**Goal:** Using the text on the future of work, please explain in one to three sentences why the conference sets out to problematize the notion of work.

**Text extract:**
%%
Guy Standing (SOAS University of London& BIEN, tbc)
Anselm Jappe (Accademia di Belle Arti, Sassari &EHESS, Paris)
Ruth Yeoman (Oxford University)
Norbert Trenkle (Krisis Group)
Roubini Gropas (EPSC, European Commission)
There is a general assumption that development of robotics and artificial intelligence (AI) will undermine the existence of the work, labour market and employment as we know it. In a growing number of writings by social scientists, economic futurists, technology visionaries, activists, union leaders, and public officials, the future of work is imagined in scenarios ranging from dystopia to utopia and through a plurality of perspectives. At one end of the spectre, there are positive approaches in which machines are subordinated to human needs and take over the monotonous jobs allowing humans to pursue more creative pursuits, working hours fall, wages rise, and productivity gains are re-distributed according to the principles of fairness and justice. At the another end of the spectre, there are approaches projecting a jobless future, with humans as annexes to machines, with a high-skilled technological elite versus a global army of unemployed and large sections of humanity struggling with economic and social redundancy. Between these competing visions are those who advance concomitantly several scenarios of possible futures, trying to see in which one the people will have the ‘right resilience’ to go through the crisis of work. Although there is a great deal of uncertainty about the future of work, this future has already started by now. There is a rise in the number of zerohours contracts and new modes of employment, such as the ‘gig’, ‘sharing’, or ‘platform’ economies, contracting independent workers for short-term engagements. Also, there is a rise of the so-called ‘creative jobs’ as an alternative to unemployment, in which people rely on self-entrepreneurial skills and ‘pleasure in work’ by unleashing uniquely personal creative capacities. Positive, ‘Davos style’, discourses see in these changes a high degree of autonomy and flexibility for the worker, a liberation from the 9-to-5, a ‘free-lance economy’, a ‘capitalisation on talent’ and a growth centred on creativity, while critical approaches of labour show that these changes involve a substantial degree of precariousness and insecurity, and blurring of the traditional boundaries home/work, night/day, labour/free time, etc.
However, different visions on the future of work rely implicitly on the normative idea of decent work with a fulltime and long-term employment as a source of income, a way of social interaction, a way of structuring the everyday existence of the individual and a source of self-esteem. The approaches which see in the future of work new opportunities for ‘capitalisation on the talent’ still use work as the means through which individuals are expected to realize themselves and to gain access to social recognition. The critical theories of labour also depend on the normative concept of work, which allows seeing the precariousness, insecurity and social redundancy. For the society at large, work continues to be seen as central for solving most of the problems through calls for higher wages and the right to work, the promises of ‘more jobs’ made by politicians, and through attacks on immigrants ‘stealing jobs’. Unemployment is still considered a temporary state within the context of a conventional labour market. Those who do not succeed in having a job or in ‘self-entrepreneurship from home’ are required to attribute the fault to his/her incapacity to ‘sell’ himself/herself successfully on the market. The work is rarely seen as a problem in itself, thus, the main aim of this conference is to problematize the notion of work and to rethink it from the perspective of the future of work, by exploring a cluster of interrelated questions: What does the ‘future of work’ mean and why is there such an interest in anticipating this particular future? Does the future of work stand for the future in general? What will be the transformations in the world of work, what anxieties and possibilities will they produce? In the future, will work disappear or will become a privilege for few? Could and should the underlying persistence of the normativity of work be avoided in thinking the future of work? Can we rethink work beyond the cult of success, recognition and personal achievement? What lessons do historical and contemporary social movements against work and the claims of the ‘right to be lazy’ provide for the future of work? What are the skills most likely to be in demand in the future, and how should the existing education system adjust to the future of work?
%%
**Given information:**
%%
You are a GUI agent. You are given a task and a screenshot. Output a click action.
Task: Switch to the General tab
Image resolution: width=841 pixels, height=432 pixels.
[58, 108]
%%
**Exercise answer:** Work is rarely seen as a problem in itself. Both the positive and the critical visions of the future of work still rely on a normative idea of decent, full-time, long-term employment. Society at large also keeps treating work as central to solving most problems.